Das Europäische Parlament, welches seine Arbeit ab September aufgenommen hat, ist gefordert, den Realitäten ins Auge zu sehen, anstatt politisches Wunschdenken zu verfolgen. Hier gilt es, aus Versäumnissen der letzten 5 Jahre rasch die richtigen Lehren zu ziehen. Die Schaffung eines europäischen Kapitalmarktes könnte dazu dienen, Startups und Wachstumsunternehmen ausreichende finanzielle Mittel zur Verfügung zu stellen und insbesondere auf Forschung, Entwicklung und Innovation zu setzen, ohne dadurch neue Verschuldungen der öffentlichen Hand einzugehen.

Renationalisierung

Weltweit sehe ich die Gefahr einer zunehmenden Renationalisierung. Das politische Misstrauen zwischen den Hauptbeteiligten führt dazu, dass anstelle internationaler Kooperation und Arbeitsteilung zunehmend Autonomiedenken und Abschottung dringt.

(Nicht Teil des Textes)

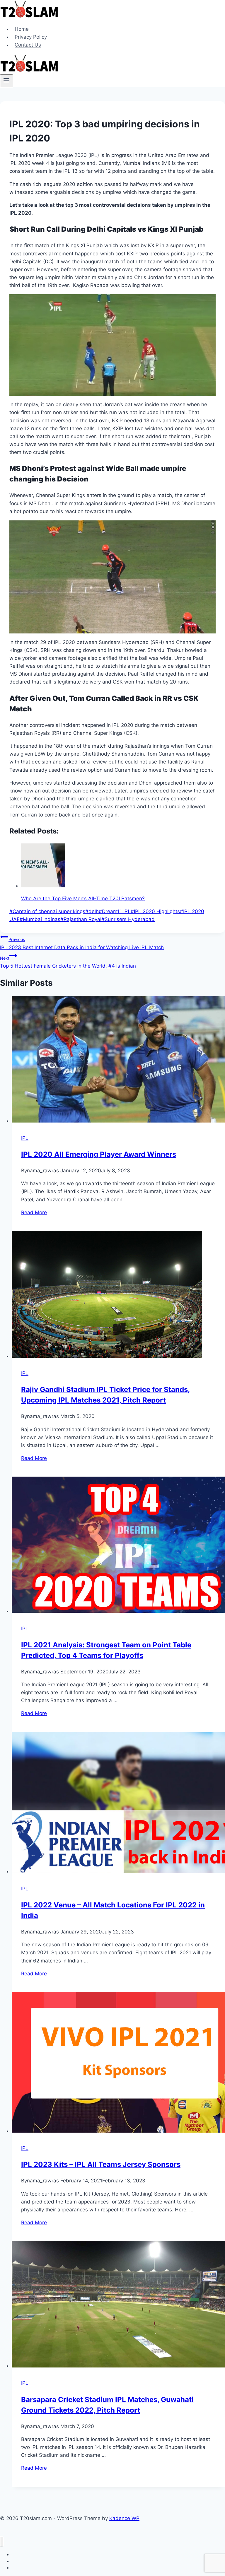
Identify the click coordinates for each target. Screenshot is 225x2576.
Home (22, 29)
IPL (24, 1138)
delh (92, 911)
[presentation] (118, 1060)
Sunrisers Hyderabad (128, 919)
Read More (34, 1212)
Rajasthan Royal (80, 919)
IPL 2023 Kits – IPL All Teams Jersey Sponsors (100, 2164)
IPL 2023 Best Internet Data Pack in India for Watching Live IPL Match (82, 943)
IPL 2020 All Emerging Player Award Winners (98, 1154)
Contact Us (28, 45)
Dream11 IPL (115, 911)
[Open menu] (6, 80)
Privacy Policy (31, 37)
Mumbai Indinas (40, 919)
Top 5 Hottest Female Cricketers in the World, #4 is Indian (68, 962)
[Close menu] (1, 2541)
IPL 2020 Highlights (155, 911)
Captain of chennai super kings (47, 911)
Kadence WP (124, 2518)
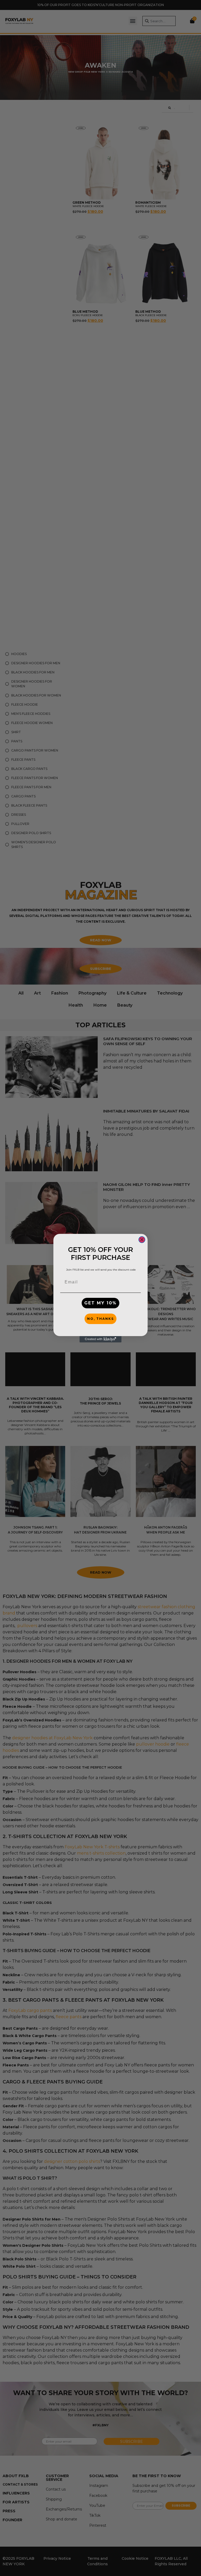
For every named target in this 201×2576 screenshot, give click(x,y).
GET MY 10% (100, 1302)
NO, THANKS (100, 1319)
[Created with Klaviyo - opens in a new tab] (100, 1339)
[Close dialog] (142, 1239)
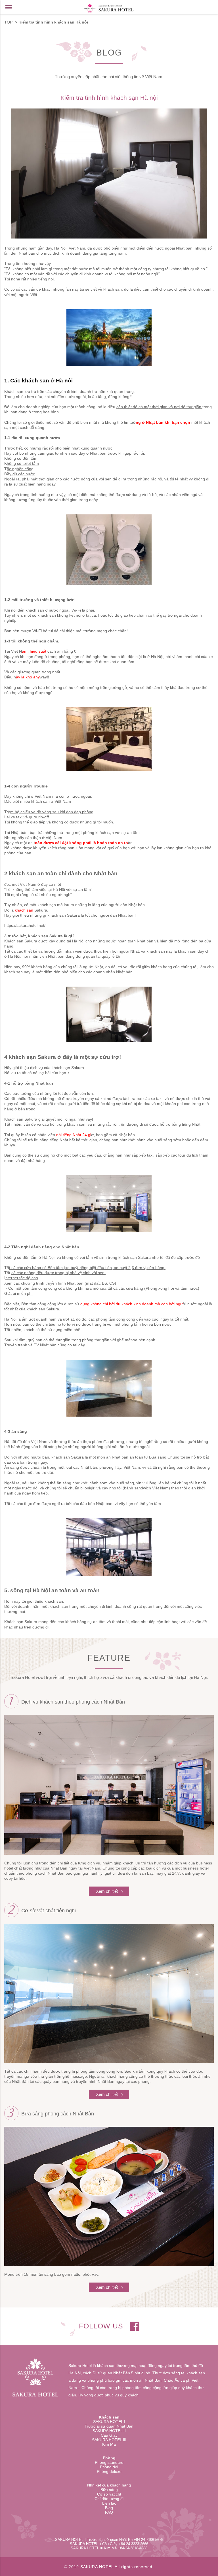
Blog (109, 2507)
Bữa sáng (109, 2489)
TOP (8, 22)
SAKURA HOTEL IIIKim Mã (109, 2442)
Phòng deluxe (109, 2471)
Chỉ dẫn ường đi (109, 2498)
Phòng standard (109, 2462)
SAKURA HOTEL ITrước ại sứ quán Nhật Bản (109, 2423)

Die Verhängung wechselseitiger Strafzölle, zum Beispiel jetzt gerade zwischen der europäischen Union und China, sind ein Zeichen dafür. Sollte am 4. November Donald Trump wieder zum US-Präsidenten gewählt werden, würde sich diese Tendenz dramatisch verstärken. Europa wäre der Draufzahler.

Daher muss Europa so rasch wie möglich seine eigenen wirtschafts- und sicherheitspolitischen Belange in die Hand nehmen, Partnerschaften mit allen anderen Teilen der Welt eingehen und damit diesen separatistischen Tendenzen entgegenwirken. Schließlich sollte in diesem letzten Drittel des Jahres 2024 auch der Versuch gemacht werden, nicht nur den außereuropäischen Mächten wie China, Indien und Saudi-Arabien Initiativen für Friedensdialoge zu überlassen, sondern auch Europa (mit österreichischer Beteiligung!) sollte dies tun. Es wäre in unserem ureigensten Interesse, denn die Folgen des Krieges spüren nicht nur unsere Betriebe, sondern sehr viele Menschen in Form verringerter Perspektiven und Lebensstandards, was auch eine Begründung für die zunehmende Polarisierung unserer Politik und Gesellschaft ist.

Friedenspolitik, Zukunftsaussichten und Lebensoptimismus sollten damit die zentralen Anliegen in den kommenden Monaten sein.